On Sunday, we met up with my good friend Molly and her family.  I’m stealing pictures of Grant, Clark, and Natalie from her blog because she’s one of those moms who actually thinks to bring along a camera when her family has a little outing.  It was great to see her.  She’s on my top-ten cool list.
p.s.  Indoor water parks are really fun, but they have way too many stairs for out-of-shape people, especially the adult variety that are forced to carry all their children’s inner-tubes over and over and over again.
p.p.s.  Even if you look over your things 7 million times, you will always leave something behind in your vacation locale, like a portable DVD player power cord that is still plugged into the wall behind the dresser, and the library book that is still in a booth at the local Pizza Pub.

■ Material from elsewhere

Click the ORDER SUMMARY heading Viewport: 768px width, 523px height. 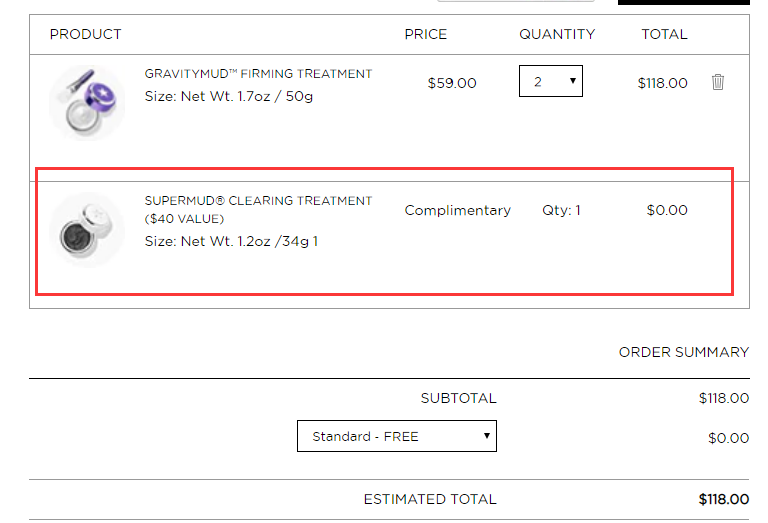pos(684,352)
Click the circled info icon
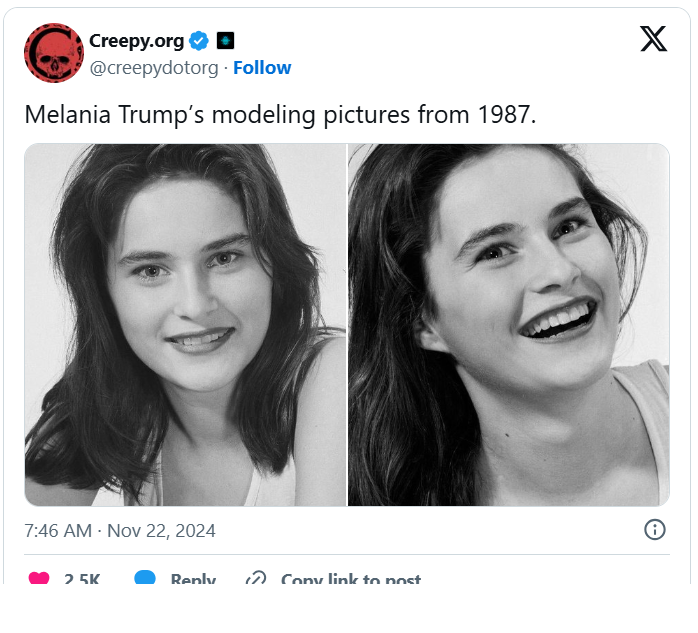The width and height of the screenshot is (698, 633). [x=655, y=530]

*Those people who do time-share pitches are tricky, tricky, tricky.  If Matt had his way, we would now be the proud owners of 40-years-worth of tropical vacations and an Alaskan helicopter skiing package.  Since I am only slightly more disciplined, and withstood their amazing deals and plummeting prices, for four– yes, FOUR– hours, we are instead only the proud owners of a pre-purchased vacation to Disney World that we had already planned on making when Matt graduates in the spring.  Call me a sucker if you will.

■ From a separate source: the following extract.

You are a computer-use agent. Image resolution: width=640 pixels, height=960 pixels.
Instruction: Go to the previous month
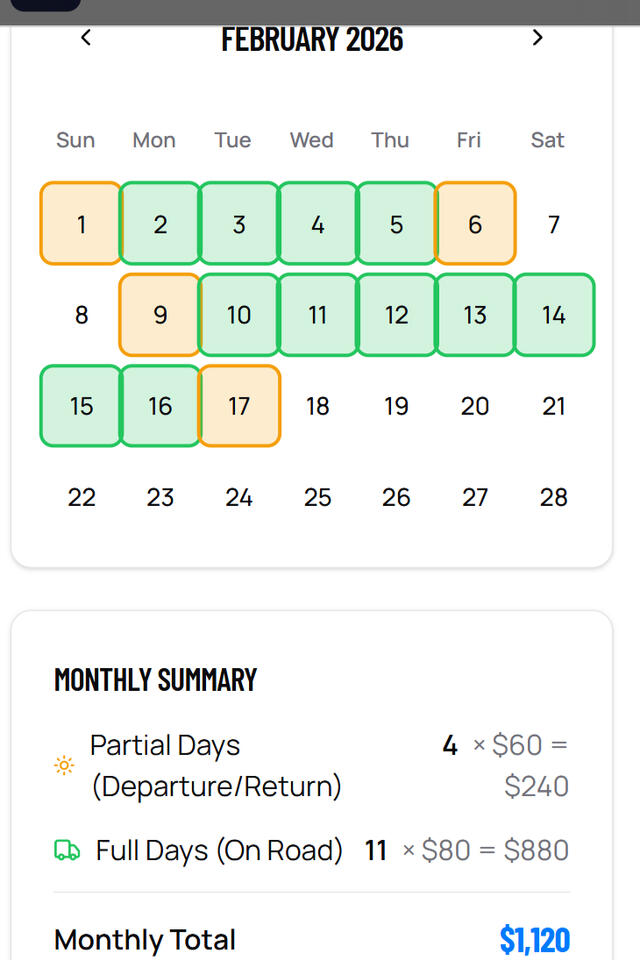pyautogui.click(x=86, y=38)
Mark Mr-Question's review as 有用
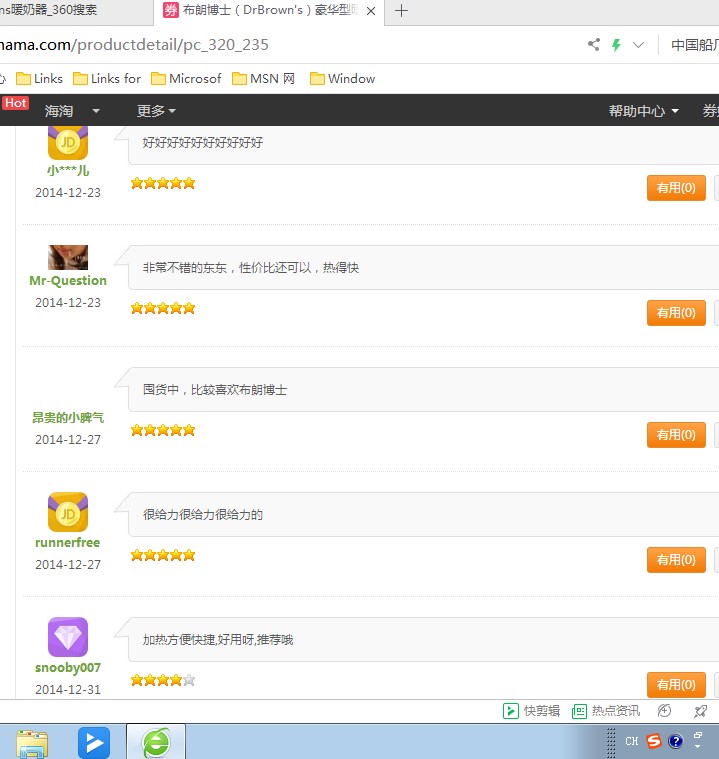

p.p.p.s.  If you are a careless packer, you might have to use your husband’s deodorant, and it’s a weird, unpleasant kind of feeling when you find yourself smelling manly.
p.p.p.p.s.  That Excedrin Tension Headache really works.
The end.
(I have just a few more Women’s Conference classes to review over the next several days, so watch for those, and then we’re back to our regularly scheduled . . . um, stuff.)